__EXCERPTED RECORDS__.

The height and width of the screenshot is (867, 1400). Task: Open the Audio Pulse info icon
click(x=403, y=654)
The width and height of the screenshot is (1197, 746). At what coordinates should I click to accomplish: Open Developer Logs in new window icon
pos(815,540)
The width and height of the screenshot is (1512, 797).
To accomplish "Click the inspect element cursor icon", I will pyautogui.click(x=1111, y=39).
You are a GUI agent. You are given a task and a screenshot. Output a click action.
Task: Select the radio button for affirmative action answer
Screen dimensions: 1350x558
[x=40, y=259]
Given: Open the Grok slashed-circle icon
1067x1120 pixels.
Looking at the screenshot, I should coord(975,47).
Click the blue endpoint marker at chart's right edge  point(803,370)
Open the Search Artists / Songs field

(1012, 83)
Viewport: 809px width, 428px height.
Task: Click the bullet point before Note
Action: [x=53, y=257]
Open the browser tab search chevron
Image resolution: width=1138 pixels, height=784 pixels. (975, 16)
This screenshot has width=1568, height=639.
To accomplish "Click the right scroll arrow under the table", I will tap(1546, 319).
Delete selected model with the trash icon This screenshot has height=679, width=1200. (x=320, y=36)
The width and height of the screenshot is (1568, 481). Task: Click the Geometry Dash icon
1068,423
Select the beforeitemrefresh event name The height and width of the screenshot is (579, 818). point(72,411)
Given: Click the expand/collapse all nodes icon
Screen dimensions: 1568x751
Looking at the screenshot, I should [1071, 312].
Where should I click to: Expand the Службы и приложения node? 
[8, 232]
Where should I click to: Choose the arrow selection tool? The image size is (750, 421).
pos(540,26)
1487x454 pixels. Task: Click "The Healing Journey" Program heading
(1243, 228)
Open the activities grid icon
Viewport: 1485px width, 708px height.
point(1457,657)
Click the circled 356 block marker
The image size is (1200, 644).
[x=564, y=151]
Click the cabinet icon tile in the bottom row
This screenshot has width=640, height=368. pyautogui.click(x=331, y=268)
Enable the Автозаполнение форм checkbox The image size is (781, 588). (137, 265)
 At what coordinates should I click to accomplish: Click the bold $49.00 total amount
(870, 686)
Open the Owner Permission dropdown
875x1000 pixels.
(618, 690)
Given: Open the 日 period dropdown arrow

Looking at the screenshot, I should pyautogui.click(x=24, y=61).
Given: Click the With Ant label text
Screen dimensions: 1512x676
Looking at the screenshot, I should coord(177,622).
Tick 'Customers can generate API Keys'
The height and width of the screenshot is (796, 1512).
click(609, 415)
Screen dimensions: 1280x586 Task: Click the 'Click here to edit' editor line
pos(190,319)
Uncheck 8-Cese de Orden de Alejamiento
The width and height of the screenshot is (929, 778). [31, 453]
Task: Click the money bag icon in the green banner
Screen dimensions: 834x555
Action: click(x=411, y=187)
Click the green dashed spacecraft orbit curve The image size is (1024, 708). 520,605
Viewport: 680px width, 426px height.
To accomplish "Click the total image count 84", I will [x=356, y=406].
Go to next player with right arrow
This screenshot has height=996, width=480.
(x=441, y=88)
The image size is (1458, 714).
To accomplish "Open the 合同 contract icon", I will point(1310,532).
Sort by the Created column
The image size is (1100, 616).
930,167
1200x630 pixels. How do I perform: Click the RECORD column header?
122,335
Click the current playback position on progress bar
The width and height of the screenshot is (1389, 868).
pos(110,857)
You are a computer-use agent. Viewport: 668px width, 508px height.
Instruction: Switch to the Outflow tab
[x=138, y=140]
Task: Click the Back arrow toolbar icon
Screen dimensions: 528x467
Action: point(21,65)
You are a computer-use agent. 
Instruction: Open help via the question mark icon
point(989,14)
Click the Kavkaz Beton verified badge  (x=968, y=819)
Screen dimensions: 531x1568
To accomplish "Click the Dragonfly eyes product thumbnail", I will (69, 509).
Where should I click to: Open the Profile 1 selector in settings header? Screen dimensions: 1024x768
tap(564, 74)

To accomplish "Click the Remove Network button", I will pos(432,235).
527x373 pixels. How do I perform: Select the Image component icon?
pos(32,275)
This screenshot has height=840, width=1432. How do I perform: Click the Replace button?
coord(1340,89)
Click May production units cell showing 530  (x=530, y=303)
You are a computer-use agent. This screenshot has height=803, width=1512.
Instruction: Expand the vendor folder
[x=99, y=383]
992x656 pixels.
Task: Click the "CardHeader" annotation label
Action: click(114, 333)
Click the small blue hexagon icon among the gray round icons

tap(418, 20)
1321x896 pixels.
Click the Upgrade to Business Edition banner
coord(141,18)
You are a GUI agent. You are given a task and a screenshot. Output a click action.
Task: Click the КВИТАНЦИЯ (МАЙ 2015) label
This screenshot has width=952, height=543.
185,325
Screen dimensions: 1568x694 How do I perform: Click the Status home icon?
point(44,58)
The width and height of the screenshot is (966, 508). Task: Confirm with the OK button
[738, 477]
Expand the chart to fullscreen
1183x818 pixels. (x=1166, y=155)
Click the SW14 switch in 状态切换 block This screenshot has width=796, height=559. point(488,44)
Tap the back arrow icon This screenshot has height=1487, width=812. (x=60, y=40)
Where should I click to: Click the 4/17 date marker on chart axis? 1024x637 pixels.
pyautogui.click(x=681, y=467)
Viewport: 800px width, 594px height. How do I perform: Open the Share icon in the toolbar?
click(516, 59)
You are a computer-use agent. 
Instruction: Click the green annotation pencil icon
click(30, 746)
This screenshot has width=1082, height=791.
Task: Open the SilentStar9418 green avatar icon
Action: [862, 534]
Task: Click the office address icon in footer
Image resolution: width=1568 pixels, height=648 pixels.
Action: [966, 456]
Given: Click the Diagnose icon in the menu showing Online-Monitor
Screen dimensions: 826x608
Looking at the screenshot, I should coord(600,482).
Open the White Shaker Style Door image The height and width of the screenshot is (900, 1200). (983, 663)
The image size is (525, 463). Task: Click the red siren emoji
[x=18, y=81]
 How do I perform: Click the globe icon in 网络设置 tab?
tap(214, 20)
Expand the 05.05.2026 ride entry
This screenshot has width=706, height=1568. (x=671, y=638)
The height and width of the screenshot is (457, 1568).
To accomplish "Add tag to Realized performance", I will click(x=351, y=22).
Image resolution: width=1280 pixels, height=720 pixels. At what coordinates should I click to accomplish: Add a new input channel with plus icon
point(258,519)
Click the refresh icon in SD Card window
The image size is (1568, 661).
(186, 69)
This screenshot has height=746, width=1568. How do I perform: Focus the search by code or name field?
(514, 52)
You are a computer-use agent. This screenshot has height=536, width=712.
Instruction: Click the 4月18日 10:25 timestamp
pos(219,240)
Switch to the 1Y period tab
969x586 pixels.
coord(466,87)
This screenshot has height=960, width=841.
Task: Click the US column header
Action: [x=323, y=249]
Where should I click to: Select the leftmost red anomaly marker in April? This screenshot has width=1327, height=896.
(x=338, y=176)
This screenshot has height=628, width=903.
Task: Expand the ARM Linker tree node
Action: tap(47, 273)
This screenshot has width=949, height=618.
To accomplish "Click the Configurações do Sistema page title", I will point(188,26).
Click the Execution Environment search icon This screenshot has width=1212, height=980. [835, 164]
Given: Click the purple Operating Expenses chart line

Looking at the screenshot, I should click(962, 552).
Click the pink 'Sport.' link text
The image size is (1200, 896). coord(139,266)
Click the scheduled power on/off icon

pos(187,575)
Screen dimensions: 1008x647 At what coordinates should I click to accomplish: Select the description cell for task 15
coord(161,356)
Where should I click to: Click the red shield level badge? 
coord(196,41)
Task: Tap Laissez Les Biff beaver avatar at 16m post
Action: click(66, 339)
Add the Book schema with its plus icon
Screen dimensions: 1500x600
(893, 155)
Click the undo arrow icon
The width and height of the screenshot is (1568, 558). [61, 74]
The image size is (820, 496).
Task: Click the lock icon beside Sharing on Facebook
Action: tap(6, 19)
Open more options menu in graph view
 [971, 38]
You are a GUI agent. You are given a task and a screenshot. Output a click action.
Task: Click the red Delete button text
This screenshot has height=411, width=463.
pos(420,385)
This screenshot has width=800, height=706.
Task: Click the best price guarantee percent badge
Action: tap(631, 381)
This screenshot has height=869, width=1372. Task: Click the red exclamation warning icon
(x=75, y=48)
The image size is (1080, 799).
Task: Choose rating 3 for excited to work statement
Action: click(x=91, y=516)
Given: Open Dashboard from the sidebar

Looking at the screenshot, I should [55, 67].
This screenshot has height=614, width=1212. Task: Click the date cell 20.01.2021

__YOUR OBJECTIVE__. Write out the records above word for word, from the line containing "has height=803, width=1512." through the line containing "tap(418, 20)", including both of those lines.

__OUTPUT OF THE TASK__.
You are a computer-use agent. This screenshot has height=803, width=1512.
Instruction: Expand the vendor folder
[x=99, y=383]
992x656 pixels.
Task: Click the "CardHeader" annotation label
Action: click(114, 333)
Click the small blue hexagon icon among the gray round icons

tap(418, 20)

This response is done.